In `@deepmd/pt/model/task/invar_fitting.py`:
- Around line 299-315: The tensor un-padding currently uses a shape heuristic in
the loop that builds result_flat; instead use the model's declared output types
from output_def() to decide which keys are atom-wise. Replace the shape-based
condition in the for key, value in result_batch loop with a lookup like
output_def()[key].is_atomic (or equivalent in your model API) and only apply
valid_atom_mask to values for keys declared atomic; leave frame-level or other
outputs untouched and handle non-tensor values as before (keep variable names
result_batch, result_flat, valid_atom_mask, and call output_def() to determine
atomic vs frame-level).
- Around line 259-264: The padding value for atype_batch is set to -1 which
causes PyTorch indexing (e.g., in self.forward when doing per-type lookups like
bias_atom_e[atype] or embeddings) to wrap to the last type; change the sentinel
to a valid non-negative index (e.g., 0 or a dedicated PAD type index) when
creating atype_batch so lookups won't accidentally reference real types, and
keep using valid_atom_mask to discard those rows downstream; update places that
assume negative sentinel behavior to use the new PAD index (refer to
atype_batch, self.forward, bias_atom_e, and valid_atom_mask).

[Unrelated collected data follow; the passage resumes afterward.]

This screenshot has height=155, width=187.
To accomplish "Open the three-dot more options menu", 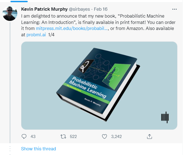I will 174,9.
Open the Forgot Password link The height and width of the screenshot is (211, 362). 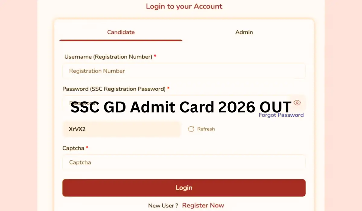coord(281,115)
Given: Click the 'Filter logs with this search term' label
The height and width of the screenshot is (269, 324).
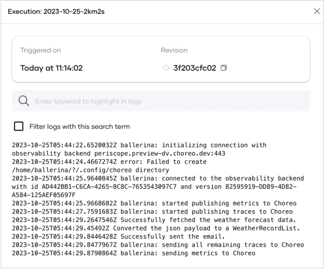Looking at the screenshot, I should point(80,126).
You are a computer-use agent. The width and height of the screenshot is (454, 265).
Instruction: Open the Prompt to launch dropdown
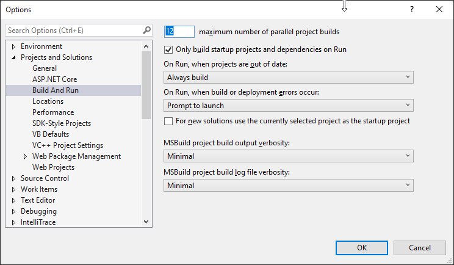click(289, 106)
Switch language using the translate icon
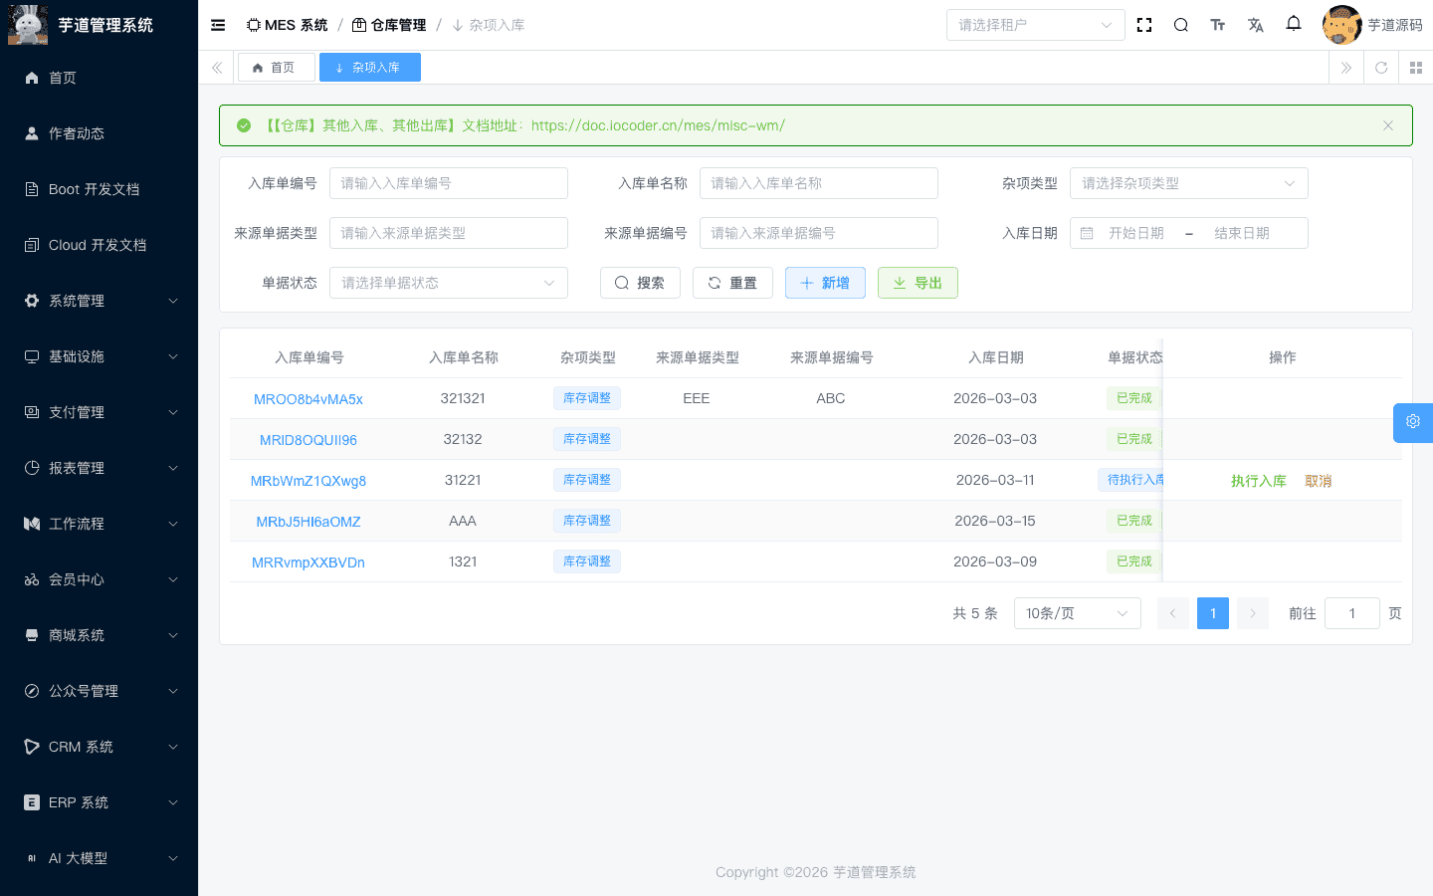 pyautogui.click(x=1255, y=24)
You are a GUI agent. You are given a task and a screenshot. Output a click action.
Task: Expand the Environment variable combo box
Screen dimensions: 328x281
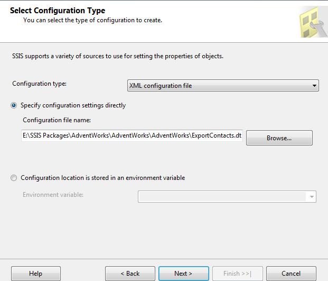[222, 197]
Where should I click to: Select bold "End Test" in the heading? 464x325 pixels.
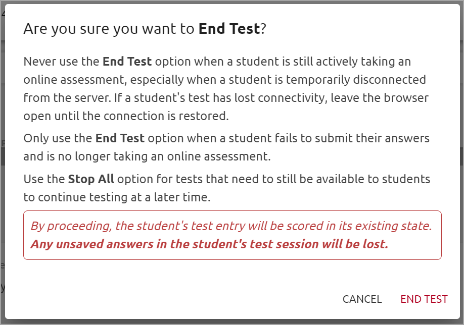229,29
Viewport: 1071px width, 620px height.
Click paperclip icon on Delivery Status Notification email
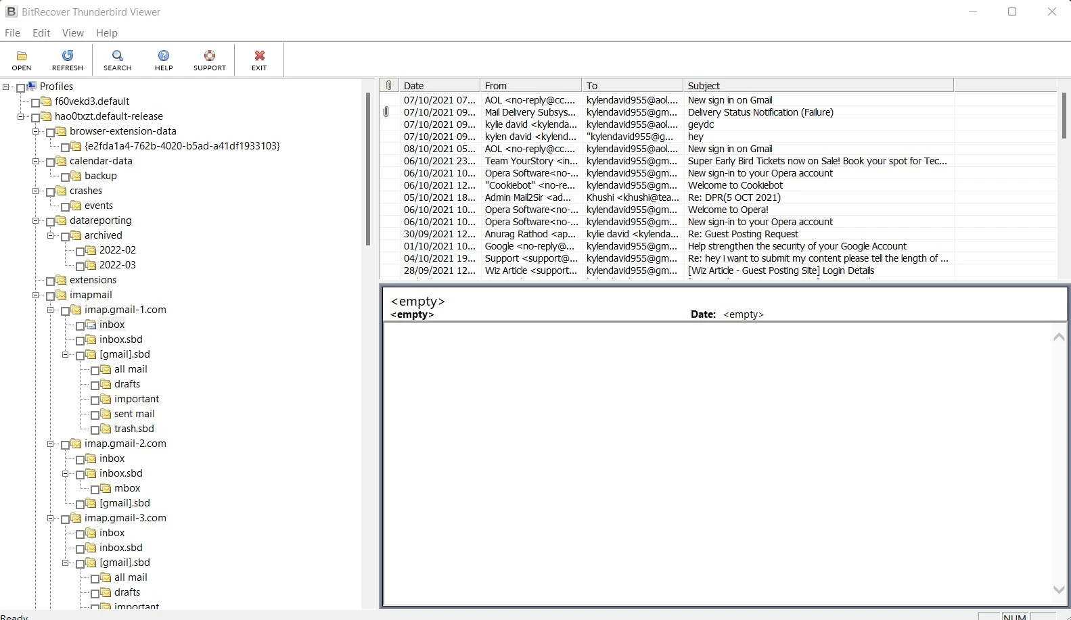point(386,112)
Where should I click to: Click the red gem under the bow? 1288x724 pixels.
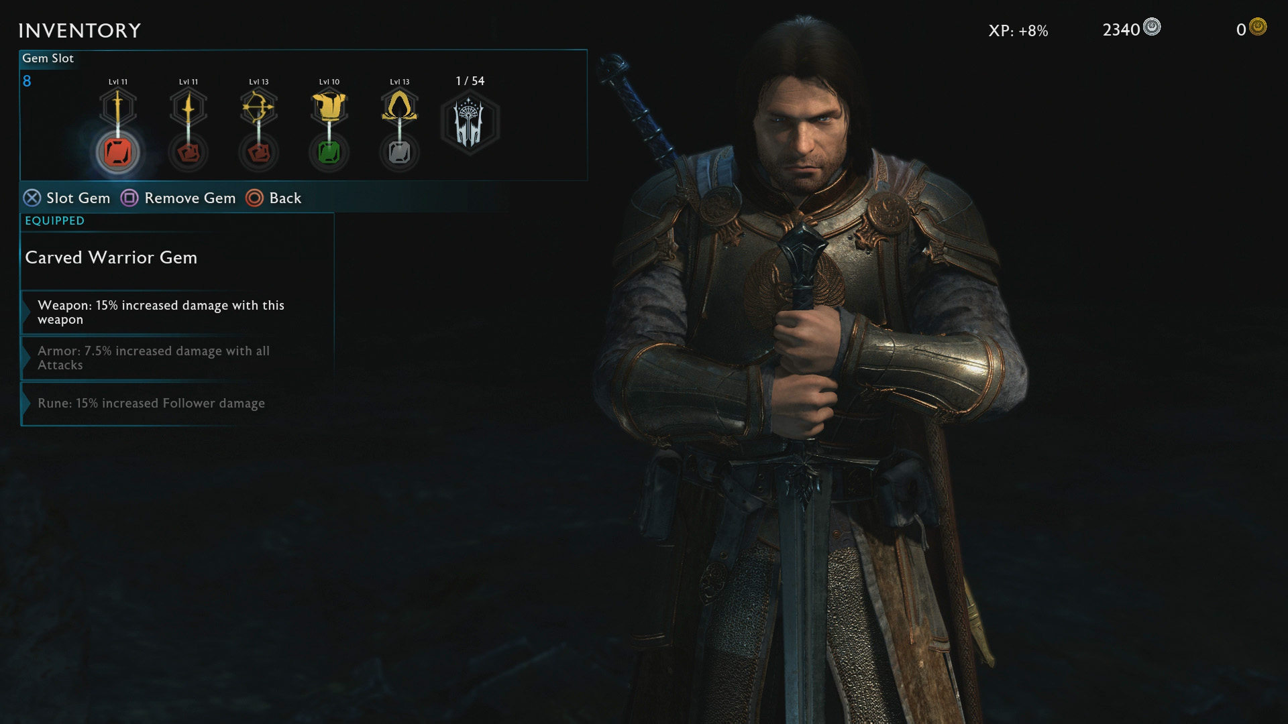pos(258,153)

In `@deepmd/pt/train/training.py`:
- Around line 1690-1723: In get_data, remove the special-case skipping of
"batch" and "ptr" inside the batch_data loop and delete the separate post-loop
device transfers for batch_data["batch"] and batch_data["ptr"]; instead let the
existing non-list tensor branch handle them (they'll be moved to DEVICE
automatically), and only keep the is_mixed_batch detection so you can extend
input_keys with list(_FLAT_GRAPH_INPUT_KEYS) when is_mixed_batch is true
(symbols: get_data, batch_data, is_mixed_batch, input_keys,
_FLAT_GRAPH_INPUT_KEYS, DEVICE).
In `@deepmd/pt/train/wrapper.py`:
- Around line 237-247: The natoms value currently has dual semantics (per-frame
nloc when atype.dim()>1 vs total flattened atom count when 1-D) which is
implicit and fragile; fix by making the contract explicit: compute both
nloc_per_frame (e.g., atype.shape[-1] when atype.dim()>1 else None) and
total_atoms (atype.numel() or atype.shape[0]) in wrapper.py and change the call
to self.loss[task_key](input_dict, self.model[task_key], label,
nloc_per_frame=nloc_per_frame, total_atoms=total_atoms, learning_rate=cur_lr),
then update all loss implementations (ener.py) and any factory in make_model.py
to accept these new named args (or provide backward-compatible handling) so
downstream code no longer must infer semantics from ptr.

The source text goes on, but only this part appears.